A sponsor for each house provides funding and volunteers to complete projects for homeowners who may be physically or financially unable to make repairs themselves.

Sherwin-Williams Paint donated All paint and necessary supplies for this year’s event.

White House honors Tomorrow Fund

The Tomorrow Fund for Hispanic Students, a North Carolina scholarship fund, has been recognized as a “Bright Spot in Hispanic Education” by The White House Initiative on Educational Excellence for Hispanics.

The Tomorrow Fund will be included in a national online catalog featuring 230 programs that invest in key education priorities for Hispanics.

Since it began awarding scholarships in 2010, the Tomorrow Fund has awarded ver $670,000, including $128,000 this past June to 18 students across North Carolina. Students must have graduated from a North Carolina high school and attend a North Carolina post-secondary institution.

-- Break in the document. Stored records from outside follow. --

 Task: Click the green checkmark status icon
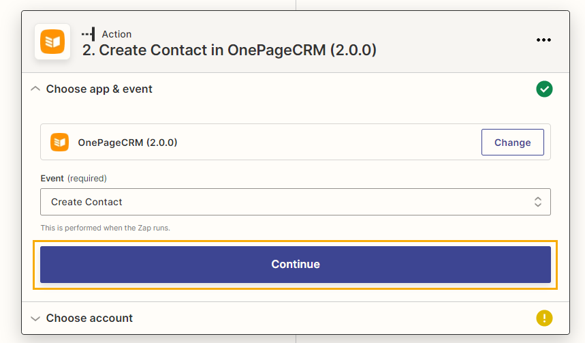coord(544,89)
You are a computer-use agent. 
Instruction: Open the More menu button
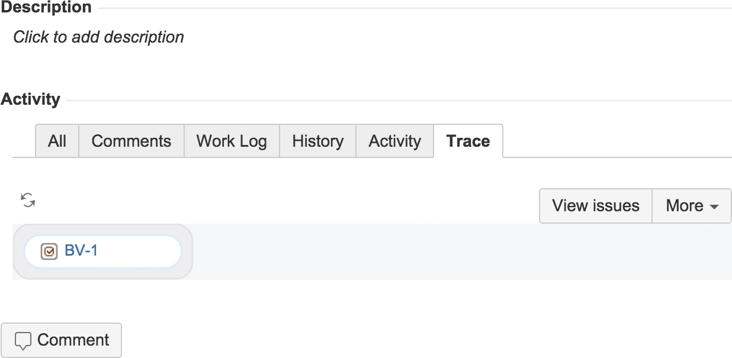pyautogui.click(x=692, y=206)
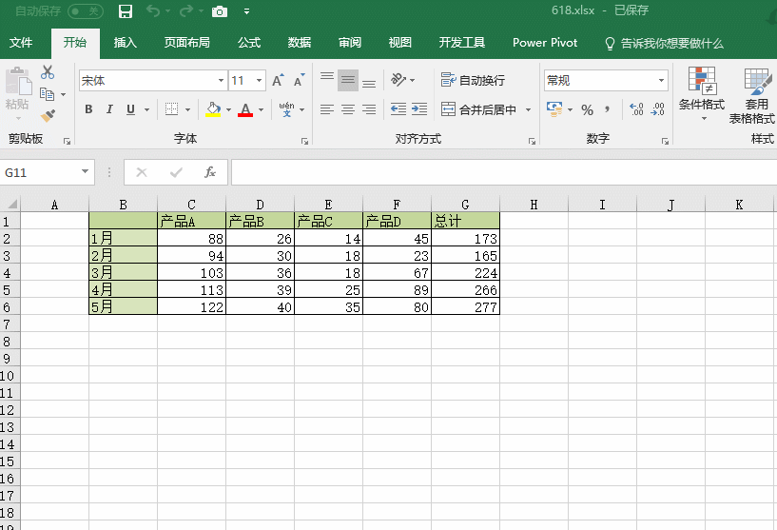Apply percent style to the cell
777x530 pixels.
[x=587, y=109]
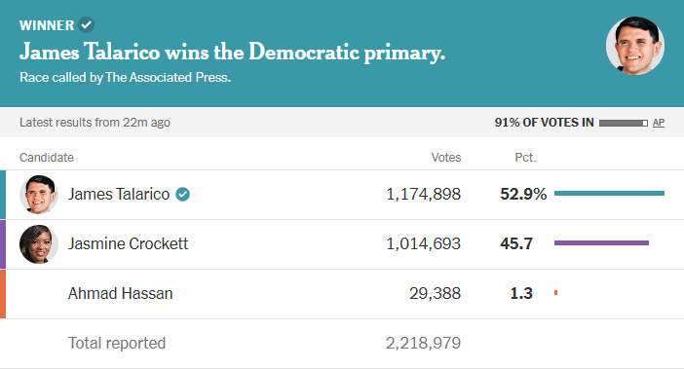Click the WINNER checkmark badge in header
Screen dimensions: 684x369
pos(87,25)

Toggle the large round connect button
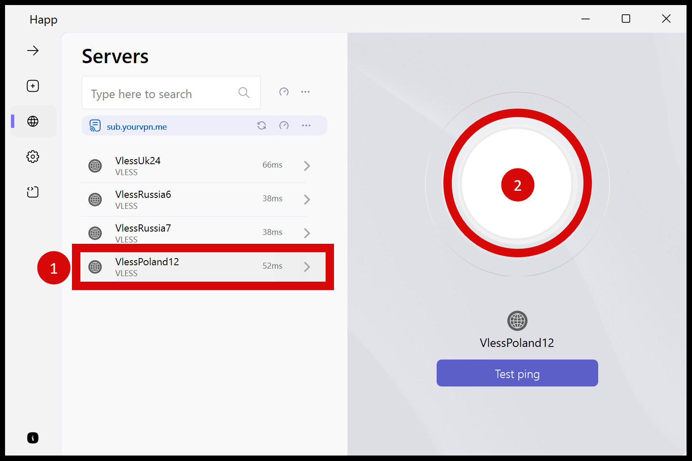pyautogui.click(x=517, y=184)
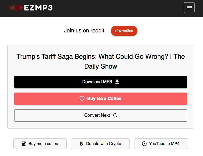
Task: Click the 'Join us on reddit' text
Action: coord(84,31)
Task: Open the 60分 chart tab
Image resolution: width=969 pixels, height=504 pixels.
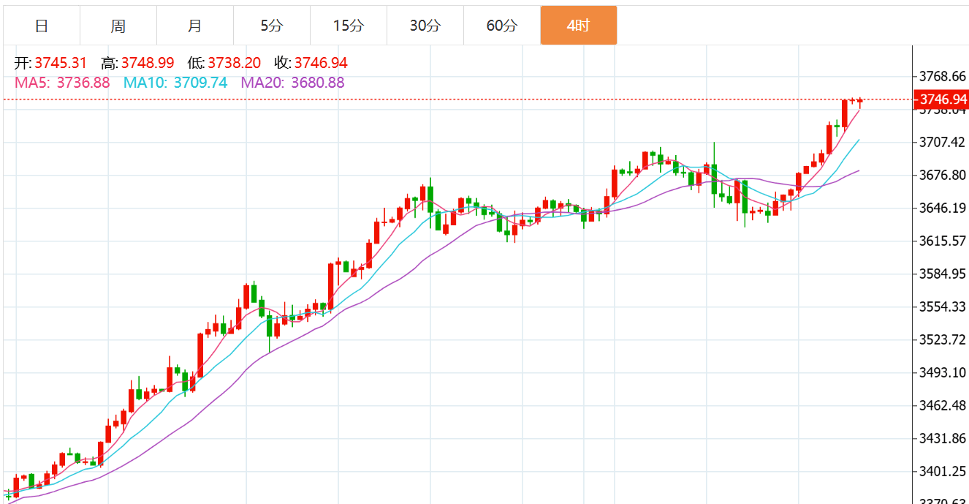Action: click(x=502, y=26)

Musical event to benefit FaithAction

FaithAction, a Greensboro group that provides services to immigrants, will benefit from “A Place for Us,” a musical show that will be held September 24 at the Community Theater of Greensboro at 520 S. Elm Street.

FaithAction this year aims to serve 4,000 new immigrants, addressing needs ranging food, housing and health-care to legal assistance, English and computer classes, employment readiness, and a FaithAction ID card.

It also plans to provide over 50 trainings and presentations about immigration and diversity to schools, social service agencies and faith communications, as well as bi-monthly “Stranger to Neighbor” events.

High Point Regional employees donate food

Employees at High Point Regional collected over 7,000 items of food during a three-week United Way food drive.

High Point Regional held the drive in the wake of a talk to more than 100 members of its management team by Carl Vierling, executive director of the Greater High Point Food Alliance.

Vierling told the group the levels of hunger and lack of food in High Point and Greensboro are among highest in the U.S.

Veterans Leadership Council gets $10,000

Waste Industries in Raleigh donated $10,000 to the Veterans Leadership Council of North Carolina – Cares for its project to build a Veterans Life Center.

Leadership North Carolina names 55 leaders to new class

Leadership North Carolina has accepted 55 civic and community leaders from across the state have been accepted to its 2015-16 class.

Anti-abortion activist to speak in Greensboro

Anti-abortion activist Abby Johnson will be the keynote speaker at the annual benefit dinner for Greensboro Pregnancy Care Center on October 2 at the Grandover Resort.

Johnson, founder of And Then There Were None and author of Unplanned, quit her job as director of a Planned Parenthood clinic in Bryan, Tex., to join a pro-life group after watching an abortion.